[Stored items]
☆ ☆ ☆ ☆

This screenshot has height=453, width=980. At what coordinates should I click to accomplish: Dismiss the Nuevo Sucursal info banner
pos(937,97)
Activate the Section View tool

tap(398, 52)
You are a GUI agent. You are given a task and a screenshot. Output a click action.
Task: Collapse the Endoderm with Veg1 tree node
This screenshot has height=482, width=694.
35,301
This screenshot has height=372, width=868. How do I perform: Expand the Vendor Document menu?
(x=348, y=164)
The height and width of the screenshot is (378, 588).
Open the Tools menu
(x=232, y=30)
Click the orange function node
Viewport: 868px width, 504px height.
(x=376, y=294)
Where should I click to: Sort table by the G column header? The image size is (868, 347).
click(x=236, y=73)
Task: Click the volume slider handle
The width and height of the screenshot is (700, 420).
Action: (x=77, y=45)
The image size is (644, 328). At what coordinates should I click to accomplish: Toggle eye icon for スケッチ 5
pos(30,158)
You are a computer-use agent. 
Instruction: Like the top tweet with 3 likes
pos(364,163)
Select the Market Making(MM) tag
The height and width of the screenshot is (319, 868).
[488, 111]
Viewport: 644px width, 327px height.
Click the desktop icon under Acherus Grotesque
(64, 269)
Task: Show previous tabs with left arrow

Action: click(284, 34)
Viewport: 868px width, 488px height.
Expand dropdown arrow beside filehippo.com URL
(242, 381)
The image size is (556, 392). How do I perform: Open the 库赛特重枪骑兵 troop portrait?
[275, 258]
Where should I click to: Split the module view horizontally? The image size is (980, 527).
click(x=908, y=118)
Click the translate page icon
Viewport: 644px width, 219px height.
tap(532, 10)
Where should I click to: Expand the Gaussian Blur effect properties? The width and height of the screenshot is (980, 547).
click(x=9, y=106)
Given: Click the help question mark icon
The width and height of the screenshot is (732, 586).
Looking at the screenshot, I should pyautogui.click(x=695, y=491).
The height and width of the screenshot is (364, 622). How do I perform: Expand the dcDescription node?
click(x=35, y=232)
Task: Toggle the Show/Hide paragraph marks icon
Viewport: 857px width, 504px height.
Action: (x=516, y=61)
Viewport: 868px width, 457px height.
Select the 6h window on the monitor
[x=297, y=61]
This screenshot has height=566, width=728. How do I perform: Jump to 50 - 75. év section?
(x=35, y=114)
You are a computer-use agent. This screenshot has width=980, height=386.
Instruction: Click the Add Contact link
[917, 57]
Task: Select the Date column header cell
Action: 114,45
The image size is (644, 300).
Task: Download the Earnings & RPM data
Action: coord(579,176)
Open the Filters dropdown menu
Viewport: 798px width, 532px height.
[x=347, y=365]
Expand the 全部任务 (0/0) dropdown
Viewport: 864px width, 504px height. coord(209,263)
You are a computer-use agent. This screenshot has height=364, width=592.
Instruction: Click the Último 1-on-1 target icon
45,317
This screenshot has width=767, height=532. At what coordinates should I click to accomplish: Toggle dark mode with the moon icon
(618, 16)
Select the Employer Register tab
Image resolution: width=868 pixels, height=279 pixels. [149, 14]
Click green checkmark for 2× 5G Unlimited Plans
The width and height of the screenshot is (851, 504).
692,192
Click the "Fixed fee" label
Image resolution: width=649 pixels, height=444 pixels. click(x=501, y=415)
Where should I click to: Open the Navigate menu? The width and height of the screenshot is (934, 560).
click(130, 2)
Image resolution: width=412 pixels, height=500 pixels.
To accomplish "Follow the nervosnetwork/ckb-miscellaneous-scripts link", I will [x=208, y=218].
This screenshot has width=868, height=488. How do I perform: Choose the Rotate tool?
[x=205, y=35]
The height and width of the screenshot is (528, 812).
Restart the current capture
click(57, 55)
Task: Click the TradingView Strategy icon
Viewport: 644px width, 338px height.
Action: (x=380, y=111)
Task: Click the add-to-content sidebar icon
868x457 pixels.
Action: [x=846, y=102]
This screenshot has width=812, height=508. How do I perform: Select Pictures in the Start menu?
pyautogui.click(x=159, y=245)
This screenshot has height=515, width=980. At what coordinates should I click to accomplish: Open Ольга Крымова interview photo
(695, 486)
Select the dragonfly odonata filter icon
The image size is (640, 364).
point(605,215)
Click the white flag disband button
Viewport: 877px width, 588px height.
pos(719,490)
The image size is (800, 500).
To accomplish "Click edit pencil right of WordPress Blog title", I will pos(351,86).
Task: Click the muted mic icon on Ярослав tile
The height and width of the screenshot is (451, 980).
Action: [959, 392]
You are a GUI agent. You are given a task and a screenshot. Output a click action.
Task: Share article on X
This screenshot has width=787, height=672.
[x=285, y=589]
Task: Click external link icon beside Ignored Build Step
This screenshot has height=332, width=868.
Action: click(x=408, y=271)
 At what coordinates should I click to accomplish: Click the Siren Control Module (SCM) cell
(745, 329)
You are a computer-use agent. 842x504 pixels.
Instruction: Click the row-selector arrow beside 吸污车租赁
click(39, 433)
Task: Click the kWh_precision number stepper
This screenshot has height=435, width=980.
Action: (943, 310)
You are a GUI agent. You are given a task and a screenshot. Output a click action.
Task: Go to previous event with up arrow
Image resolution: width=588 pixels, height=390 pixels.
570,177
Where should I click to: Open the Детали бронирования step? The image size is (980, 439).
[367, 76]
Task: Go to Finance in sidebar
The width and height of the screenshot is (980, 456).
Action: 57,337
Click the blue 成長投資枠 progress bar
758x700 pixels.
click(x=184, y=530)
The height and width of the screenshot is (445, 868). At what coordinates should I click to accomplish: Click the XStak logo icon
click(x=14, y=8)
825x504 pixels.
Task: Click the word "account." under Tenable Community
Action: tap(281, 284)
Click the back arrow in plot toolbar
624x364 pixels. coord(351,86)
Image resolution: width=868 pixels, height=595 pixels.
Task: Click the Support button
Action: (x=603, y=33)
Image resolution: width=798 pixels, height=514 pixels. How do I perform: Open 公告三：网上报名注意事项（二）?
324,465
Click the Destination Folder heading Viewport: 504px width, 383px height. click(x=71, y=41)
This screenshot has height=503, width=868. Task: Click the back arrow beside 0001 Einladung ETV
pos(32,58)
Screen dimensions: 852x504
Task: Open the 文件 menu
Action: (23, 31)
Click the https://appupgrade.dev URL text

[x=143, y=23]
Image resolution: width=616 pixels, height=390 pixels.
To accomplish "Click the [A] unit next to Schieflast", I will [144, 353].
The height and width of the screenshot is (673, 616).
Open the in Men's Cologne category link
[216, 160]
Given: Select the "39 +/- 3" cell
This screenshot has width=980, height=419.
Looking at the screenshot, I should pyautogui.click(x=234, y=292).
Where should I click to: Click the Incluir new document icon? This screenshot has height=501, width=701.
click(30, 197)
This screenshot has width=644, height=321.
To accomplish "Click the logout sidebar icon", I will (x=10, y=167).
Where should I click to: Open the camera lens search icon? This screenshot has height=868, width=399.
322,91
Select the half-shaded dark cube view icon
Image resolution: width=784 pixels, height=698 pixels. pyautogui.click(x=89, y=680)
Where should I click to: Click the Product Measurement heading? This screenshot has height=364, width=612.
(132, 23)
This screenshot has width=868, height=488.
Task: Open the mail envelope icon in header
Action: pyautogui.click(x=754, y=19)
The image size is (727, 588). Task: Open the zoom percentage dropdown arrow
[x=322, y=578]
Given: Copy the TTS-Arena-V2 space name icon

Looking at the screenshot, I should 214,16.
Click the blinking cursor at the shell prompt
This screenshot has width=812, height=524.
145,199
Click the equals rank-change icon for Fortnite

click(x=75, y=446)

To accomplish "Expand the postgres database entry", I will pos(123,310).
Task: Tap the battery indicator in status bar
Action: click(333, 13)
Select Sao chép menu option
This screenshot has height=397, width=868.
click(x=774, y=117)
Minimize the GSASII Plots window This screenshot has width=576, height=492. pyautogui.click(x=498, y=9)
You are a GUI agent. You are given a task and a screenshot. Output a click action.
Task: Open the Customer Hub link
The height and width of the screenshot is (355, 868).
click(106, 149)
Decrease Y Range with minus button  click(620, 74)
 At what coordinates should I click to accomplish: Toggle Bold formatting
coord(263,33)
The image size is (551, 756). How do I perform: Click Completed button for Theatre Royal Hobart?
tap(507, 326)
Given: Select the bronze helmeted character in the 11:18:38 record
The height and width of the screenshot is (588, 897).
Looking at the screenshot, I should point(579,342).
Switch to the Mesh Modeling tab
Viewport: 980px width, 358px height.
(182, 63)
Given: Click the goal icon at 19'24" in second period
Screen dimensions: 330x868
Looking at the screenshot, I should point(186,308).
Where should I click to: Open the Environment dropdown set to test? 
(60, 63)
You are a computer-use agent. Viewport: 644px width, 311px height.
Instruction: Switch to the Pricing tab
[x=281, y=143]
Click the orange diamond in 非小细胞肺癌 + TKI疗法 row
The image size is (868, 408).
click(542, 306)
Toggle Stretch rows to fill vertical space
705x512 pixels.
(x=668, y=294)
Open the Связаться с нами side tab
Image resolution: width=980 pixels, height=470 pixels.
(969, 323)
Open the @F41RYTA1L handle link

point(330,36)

☆ ☆ ☆ ☆

-- WHAT YOU NEED TO DO --
Copy out the lines above exactly, beginning at the one that contains "This screenshot has width=787, height=672." and ending at the one that contains "Task: Go to Finance in sidebar".

-- PROBLEM SOLUTION --
This screenshot has width=787, height=672.
[x=285, y=589]
Task: Click external link icon beside Ignored Build Step
This screenshot has height=332, width=868.
Action: click(x=408, y=271)
 At what coordinates should I click to accomplish: Click the Siren Control Module (SCM) cell
(745, 329)
You are a computer-use agent. 842x504 pixels.
Instruction: Click the row-selector arrow beside 吸污车租赁
click(39, 433)
Task: Click the kWh_precision number stepper
This screenshot has height=435, width=980.
Action: (943, 310)
You are a GUI agent. You are given a task and a screenshot. Output a click action.
Task: Go to previous event with up arrow
Image resolution: width=588 pixels, height=390 pixels.
570,177
Where should I click to: Open the Детали бронирования step? The image size is (980, 439).
[367, 76]
Task: Go to Finance in sidebar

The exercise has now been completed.